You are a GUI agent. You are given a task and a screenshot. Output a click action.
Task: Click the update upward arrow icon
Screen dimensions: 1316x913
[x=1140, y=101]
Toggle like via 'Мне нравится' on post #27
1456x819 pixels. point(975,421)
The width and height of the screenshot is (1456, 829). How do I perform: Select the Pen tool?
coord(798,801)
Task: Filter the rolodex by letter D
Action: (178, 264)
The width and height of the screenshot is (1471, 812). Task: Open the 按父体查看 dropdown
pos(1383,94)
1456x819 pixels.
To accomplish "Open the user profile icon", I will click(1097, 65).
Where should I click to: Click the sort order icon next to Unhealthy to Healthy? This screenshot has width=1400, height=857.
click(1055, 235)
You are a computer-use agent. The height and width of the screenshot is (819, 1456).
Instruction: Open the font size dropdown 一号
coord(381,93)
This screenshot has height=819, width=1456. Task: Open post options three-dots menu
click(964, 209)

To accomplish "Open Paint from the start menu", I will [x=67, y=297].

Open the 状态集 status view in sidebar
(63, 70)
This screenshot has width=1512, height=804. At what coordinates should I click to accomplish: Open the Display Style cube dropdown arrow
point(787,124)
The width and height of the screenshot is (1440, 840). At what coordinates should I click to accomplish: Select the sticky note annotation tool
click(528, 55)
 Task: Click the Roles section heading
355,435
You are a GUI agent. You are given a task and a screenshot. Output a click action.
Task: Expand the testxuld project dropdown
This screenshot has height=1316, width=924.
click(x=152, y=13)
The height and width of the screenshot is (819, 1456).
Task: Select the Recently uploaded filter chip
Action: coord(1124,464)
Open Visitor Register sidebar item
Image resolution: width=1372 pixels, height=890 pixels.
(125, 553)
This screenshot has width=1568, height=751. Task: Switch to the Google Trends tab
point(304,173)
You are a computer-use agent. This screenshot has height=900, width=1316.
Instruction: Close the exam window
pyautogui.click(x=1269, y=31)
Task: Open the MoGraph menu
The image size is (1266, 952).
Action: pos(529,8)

* _TASK TO CARRY OUT_:
Pull out every line from the one with "Open Visitor Register sidebar item" to the end of the listing, and output only those.

* _EXERCISE SOLUTION_:
Open Visitor Register sidebar item
Image resolution: width=1372 pixels, height=890 pixels.
(125, 553)
This screenshot has width=1568, height=751. Task: Switch to the Google Trends tab
point(304,173)
You are a computer-use agent. This screenshot has height=900, width=1316.
Instruction: Close the exam window
pyautogui.click(x=1269, y=31)
Task: Open the MoGraph menu
The image size is (1266, 952).
Action: pos(529,8)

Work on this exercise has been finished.